Tuesday, March 25, 2014

More JAMA Drama: The Medical Home Reduces Costs, But Only For High Risk Patients

A medical home
candidate?
Just when the Population Health Blog decided to take a break from all the JAMA drama, along comes this study "Medical Homes and Cost and Utilization Among High-Risk Patients" that was just published in American Journal of Managed Care (AJMC).

It cannot resist.

As readers will recall, the offending JAMA article described how a large three year-long Patient Centered Medical Home (PCMH) multi-payer pilot involving approximately 64,000 patients failed to reduce health care costs or increase quality. The pilot program was called the "Chronic Care Initiative" (CCI), and was the brainchild of then Governor Rendell's reform-minded "Prescription for Pennsylvania."

In the AMJC study, 6940 "intervention" patients with a) at least 3 months of primary care physician follow-up, plus b) at least 6 months of assignment to one of the medical home practices were retrospectively compared to 6940 similar "control" patients from a single non-participating practice. The control patients were matched using "DxCG" risk adjustment software* that was combined with propensity matching.

Pediatric practices were excluded, as were outlier patients with more than $100,000 in medical expenses.

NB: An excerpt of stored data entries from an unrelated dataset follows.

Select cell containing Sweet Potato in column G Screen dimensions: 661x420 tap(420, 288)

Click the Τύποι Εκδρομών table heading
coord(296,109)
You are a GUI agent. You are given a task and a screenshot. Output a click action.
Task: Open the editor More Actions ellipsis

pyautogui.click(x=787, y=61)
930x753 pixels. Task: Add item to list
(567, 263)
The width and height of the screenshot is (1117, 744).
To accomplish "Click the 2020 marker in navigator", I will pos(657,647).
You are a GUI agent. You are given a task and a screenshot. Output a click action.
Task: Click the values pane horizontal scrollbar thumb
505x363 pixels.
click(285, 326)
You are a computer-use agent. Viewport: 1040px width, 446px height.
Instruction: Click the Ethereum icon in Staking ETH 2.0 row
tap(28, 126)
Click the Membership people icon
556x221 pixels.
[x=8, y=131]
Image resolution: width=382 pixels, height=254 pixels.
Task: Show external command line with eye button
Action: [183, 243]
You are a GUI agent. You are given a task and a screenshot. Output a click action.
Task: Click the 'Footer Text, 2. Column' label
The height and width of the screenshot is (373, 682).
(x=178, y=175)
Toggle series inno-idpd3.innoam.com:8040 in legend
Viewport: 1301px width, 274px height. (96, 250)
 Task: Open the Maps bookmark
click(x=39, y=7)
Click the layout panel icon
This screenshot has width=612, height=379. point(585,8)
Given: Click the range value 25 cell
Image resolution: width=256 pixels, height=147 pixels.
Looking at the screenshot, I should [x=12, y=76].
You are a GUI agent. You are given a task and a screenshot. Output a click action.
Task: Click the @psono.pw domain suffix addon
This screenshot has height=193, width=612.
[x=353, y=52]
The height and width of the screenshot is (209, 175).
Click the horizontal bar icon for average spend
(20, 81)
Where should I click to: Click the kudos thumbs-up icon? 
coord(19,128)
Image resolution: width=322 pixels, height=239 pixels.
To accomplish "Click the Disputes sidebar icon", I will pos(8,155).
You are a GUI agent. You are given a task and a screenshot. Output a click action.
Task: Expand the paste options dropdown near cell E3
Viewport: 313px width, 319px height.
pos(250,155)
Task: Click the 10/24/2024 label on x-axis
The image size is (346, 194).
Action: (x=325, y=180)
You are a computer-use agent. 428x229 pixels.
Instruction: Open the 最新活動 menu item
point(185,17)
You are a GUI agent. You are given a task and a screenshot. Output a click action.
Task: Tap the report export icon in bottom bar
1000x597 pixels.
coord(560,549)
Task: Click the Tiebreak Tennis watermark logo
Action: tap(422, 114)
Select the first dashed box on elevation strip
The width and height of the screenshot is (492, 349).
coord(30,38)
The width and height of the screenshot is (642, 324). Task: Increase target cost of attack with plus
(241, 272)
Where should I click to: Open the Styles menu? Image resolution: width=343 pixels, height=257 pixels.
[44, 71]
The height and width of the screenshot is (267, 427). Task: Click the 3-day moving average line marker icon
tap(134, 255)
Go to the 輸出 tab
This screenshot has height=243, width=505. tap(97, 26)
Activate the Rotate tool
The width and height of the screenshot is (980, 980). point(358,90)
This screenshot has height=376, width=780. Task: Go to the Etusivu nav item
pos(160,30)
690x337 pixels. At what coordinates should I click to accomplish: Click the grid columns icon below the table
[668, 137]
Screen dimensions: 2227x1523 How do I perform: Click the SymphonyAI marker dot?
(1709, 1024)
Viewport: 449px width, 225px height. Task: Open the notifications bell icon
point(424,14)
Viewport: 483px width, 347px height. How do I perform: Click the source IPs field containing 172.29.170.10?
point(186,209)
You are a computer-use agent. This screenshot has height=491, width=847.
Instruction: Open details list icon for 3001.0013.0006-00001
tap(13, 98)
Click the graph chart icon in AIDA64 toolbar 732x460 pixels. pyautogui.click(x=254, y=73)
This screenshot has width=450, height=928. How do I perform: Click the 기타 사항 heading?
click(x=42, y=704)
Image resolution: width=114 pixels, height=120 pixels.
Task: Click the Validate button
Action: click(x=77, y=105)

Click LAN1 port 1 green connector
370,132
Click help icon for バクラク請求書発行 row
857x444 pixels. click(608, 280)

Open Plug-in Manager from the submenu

In addition to looking at those patients, the top 10% of risk DxCG patients from the medical home (654 patients) were compared to matched high-risk non-medical home practices (734 patients). 

The analysis was complicated by the later attainment of NCQA medical home recognition among some clinics that were taking some of the control patients.  This limited the pool of patients in the 3rd year to just over a thousand in both arms, and just over 100 patients in the high risk groups.

Results?

There was no difference in the evolution of health care costs among all patients included in the analysis.  This confirmed the JAMA drama.

But......

For the top 10% high-risk patients, there were reductions of 61, 48 and 94 hospitalizations per thousand over each of the three years study. This was accompanied by a difference of the per member per month (PMPM) inpatient costs of $115 and $62 in years 1 and 2.  While there was also an increase in outpatient specialist visits, the downward change in inpatient utilization drove the difference in combined overall costs in years 1 and 2 of $107 and $75 PMPM. 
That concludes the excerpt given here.